Cruz made no distinction between whether the virus leaked from the lab and the separate, unsettled question of whether it was human-made.

Fauci has shrugged off the Texas Republican’s attacks before.

“I should be prosecuted? What happened on Jan. 6, senator?” he said on CBS’ "Face the Nation" in November 2021, alluding to the mob that invaded the U.S. Capitol hoping to overturn Donald Trump’s defeat. “I’m just going to do my job. I’m going to be saving lives, and they’re going to be lying.”

Cruz’s attacks on Fauci dovetail with his promotion of vaccine skepticism.

Last fall, Cruz asserted there was “zero scientific basis” for universal vaccination because the shots don’t confer 100% protection. Medical experts and vaccine makers called that a misunderstanding or even “dishonest,” because vaccines are intended to reduce serious illness and death, not halt spread of a disease.

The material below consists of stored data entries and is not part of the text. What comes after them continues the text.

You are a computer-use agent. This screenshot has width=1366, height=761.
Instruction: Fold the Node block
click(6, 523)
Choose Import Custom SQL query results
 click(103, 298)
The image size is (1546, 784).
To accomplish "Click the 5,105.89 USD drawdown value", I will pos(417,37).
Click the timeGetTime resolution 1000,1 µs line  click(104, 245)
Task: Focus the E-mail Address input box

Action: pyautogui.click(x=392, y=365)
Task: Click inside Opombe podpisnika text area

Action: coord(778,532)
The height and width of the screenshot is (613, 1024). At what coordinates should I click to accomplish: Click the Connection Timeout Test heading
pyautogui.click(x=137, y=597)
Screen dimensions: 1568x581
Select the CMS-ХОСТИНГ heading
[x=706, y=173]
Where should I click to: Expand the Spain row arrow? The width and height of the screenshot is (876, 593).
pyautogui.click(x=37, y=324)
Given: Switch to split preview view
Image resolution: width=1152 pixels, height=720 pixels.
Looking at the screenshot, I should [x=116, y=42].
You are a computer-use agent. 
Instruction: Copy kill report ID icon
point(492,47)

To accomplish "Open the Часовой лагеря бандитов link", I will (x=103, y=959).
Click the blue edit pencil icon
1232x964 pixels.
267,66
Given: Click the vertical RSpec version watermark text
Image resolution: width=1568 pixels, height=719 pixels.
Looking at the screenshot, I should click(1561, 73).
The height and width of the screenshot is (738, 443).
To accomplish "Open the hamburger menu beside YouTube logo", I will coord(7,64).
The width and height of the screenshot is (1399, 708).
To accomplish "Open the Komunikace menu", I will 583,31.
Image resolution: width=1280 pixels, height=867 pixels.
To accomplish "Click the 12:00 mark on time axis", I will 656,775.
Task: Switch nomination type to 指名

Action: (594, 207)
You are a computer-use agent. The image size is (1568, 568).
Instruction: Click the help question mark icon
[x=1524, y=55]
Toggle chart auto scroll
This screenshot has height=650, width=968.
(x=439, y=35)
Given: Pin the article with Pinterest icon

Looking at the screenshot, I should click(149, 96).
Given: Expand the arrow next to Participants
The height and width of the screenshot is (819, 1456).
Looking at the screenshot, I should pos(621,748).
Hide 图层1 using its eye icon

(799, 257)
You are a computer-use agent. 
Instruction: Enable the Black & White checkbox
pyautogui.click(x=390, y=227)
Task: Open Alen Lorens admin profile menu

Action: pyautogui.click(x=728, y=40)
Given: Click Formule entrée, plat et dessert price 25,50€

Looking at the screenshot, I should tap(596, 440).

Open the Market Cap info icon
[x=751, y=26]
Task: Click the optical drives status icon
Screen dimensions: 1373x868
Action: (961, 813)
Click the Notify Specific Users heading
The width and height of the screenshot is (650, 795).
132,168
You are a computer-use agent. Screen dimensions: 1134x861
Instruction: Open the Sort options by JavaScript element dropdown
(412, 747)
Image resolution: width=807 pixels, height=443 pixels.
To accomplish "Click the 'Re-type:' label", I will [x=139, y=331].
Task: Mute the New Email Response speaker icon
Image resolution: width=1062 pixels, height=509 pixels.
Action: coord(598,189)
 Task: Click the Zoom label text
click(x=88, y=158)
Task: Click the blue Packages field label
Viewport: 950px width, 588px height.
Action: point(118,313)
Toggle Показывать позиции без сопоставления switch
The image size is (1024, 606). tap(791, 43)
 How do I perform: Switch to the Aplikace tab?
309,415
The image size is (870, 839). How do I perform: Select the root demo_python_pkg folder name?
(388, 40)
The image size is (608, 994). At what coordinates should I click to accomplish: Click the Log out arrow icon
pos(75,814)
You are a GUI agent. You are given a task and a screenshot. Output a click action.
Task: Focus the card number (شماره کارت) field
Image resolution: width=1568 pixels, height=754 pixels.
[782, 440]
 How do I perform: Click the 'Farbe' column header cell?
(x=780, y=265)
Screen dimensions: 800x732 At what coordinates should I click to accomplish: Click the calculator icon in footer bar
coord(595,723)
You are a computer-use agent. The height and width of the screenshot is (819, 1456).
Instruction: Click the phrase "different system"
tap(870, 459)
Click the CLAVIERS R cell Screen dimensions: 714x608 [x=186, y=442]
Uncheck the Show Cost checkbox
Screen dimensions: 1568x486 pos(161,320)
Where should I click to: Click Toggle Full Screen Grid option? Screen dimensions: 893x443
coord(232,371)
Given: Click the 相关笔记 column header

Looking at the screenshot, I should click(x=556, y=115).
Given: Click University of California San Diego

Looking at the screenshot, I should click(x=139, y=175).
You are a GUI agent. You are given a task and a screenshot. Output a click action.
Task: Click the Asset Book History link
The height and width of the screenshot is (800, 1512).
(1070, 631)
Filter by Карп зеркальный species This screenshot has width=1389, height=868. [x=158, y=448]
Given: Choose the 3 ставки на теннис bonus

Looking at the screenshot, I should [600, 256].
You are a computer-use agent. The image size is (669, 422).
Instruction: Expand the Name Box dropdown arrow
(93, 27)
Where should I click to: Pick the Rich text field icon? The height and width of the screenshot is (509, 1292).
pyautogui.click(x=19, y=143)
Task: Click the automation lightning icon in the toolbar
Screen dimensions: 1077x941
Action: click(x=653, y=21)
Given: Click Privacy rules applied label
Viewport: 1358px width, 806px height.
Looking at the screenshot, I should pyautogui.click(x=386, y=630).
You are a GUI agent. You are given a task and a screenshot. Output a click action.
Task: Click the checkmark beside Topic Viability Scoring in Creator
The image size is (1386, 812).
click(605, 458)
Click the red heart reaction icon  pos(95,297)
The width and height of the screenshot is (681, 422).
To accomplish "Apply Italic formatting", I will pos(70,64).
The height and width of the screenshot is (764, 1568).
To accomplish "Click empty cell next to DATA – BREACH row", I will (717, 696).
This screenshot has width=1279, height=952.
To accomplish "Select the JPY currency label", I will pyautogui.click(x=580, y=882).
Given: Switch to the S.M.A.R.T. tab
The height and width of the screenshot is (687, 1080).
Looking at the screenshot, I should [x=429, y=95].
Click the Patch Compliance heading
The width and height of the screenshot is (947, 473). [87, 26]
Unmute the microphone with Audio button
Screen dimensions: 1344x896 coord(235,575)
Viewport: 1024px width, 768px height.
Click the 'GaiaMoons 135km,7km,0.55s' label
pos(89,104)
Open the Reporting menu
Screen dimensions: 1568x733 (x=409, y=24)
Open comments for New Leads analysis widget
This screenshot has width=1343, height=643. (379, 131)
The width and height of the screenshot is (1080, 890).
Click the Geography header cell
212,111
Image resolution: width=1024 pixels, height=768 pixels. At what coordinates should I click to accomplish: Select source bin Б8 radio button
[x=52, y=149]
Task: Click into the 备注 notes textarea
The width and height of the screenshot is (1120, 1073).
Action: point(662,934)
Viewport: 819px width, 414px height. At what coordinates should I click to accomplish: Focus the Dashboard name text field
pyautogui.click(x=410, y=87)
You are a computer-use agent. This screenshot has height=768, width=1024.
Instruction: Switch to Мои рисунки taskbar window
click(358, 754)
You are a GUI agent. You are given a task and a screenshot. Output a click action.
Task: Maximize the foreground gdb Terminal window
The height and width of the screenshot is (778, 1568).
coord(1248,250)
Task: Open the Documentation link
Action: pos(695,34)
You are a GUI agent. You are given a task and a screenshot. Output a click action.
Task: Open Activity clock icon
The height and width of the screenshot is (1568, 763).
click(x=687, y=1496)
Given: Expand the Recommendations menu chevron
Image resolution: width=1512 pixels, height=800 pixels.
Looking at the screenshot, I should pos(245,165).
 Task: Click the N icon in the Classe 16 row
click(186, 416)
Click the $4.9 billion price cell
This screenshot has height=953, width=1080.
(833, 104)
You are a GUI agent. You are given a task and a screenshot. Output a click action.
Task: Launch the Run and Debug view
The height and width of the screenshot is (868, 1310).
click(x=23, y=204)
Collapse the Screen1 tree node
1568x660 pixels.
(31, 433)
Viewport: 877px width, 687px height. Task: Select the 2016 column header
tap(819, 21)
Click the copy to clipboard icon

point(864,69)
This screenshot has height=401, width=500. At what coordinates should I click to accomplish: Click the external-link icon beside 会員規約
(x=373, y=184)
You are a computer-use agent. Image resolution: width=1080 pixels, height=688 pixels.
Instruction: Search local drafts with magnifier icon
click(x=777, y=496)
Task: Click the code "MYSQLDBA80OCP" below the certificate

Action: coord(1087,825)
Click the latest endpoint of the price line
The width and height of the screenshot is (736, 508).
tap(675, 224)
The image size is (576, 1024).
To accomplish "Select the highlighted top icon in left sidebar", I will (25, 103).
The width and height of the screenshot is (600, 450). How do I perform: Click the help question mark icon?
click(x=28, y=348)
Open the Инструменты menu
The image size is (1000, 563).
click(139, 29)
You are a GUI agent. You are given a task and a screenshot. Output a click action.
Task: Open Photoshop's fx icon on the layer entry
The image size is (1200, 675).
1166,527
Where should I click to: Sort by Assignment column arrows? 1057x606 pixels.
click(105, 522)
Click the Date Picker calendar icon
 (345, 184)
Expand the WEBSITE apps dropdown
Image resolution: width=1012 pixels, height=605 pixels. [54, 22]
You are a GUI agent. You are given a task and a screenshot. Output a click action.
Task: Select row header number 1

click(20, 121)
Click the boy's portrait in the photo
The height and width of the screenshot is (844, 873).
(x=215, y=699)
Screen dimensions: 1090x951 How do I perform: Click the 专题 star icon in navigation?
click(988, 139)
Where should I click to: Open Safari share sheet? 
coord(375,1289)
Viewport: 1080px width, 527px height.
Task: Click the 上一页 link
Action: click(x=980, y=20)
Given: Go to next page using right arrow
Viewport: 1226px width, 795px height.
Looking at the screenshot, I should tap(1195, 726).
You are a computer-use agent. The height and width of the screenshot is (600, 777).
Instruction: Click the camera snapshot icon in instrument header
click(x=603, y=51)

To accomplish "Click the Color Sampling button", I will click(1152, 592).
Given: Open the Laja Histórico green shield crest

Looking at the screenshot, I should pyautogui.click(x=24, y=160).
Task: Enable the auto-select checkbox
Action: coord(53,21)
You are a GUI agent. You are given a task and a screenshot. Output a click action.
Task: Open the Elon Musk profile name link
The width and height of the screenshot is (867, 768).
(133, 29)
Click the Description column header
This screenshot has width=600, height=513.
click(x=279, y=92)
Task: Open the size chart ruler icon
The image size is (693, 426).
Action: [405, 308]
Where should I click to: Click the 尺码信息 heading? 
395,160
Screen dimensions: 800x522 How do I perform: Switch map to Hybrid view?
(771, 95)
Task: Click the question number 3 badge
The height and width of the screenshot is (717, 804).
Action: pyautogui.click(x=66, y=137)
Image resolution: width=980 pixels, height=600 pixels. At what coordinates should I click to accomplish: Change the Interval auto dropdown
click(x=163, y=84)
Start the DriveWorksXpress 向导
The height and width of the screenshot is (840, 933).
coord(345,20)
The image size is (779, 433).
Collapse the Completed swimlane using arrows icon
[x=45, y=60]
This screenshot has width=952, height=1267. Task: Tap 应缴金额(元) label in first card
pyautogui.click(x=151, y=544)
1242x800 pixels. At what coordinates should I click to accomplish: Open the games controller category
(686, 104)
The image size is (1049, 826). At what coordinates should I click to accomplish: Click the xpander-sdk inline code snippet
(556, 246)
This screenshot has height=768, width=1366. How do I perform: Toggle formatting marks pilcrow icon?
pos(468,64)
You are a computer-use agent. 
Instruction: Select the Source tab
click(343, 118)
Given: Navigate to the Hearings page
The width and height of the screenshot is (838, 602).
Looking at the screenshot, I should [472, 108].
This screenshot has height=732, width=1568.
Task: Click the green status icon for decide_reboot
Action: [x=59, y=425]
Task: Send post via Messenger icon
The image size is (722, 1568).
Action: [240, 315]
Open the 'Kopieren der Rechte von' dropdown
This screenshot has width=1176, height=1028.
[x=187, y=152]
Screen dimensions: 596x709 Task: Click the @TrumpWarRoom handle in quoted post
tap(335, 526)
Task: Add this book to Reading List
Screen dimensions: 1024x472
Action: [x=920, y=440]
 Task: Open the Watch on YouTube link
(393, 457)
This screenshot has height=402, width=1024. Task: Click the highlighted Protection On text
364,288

Fauci was director of the National Institute of Allergy and Infectious Diseases from 1984 to 2022.

Under Republican President George W. Bush, Fauci oversaw creation of the President’s Emergency Plan for AIDS Relief, a program credited with saving 25 million lives in the last two decades, mostly in Africa.

When the COVID-19 pandemic hit three years ago, Fauci became the face of the Trump administration’s response. He continued at the White House as senior medical adviser under President Joe Biden.

Cruz and other conservatives bristled from the outset at Fauci’s advice — on behalf of the public health establishment — to wear masks and, later, get vaccinated.

Many blame Fauci for restrictions on public gatherings and other mandates, nearly all of which emanated from state and local officials, other than Biden’s mandates for military personnel and federal workers and contractors.

Asked in that "Face the Nation" interview whether he viewed Cruz’s attacks as a way to deflect blame from Trump, Fauci added, “Of course. You’d have to be asleep not to figure that one out.”

The next day, Cruz hit back, telling Sean Hannity on Fox News that in his view, “Dr. Fauci, I think, is the most dangerous bureaucrat in the history of the country.”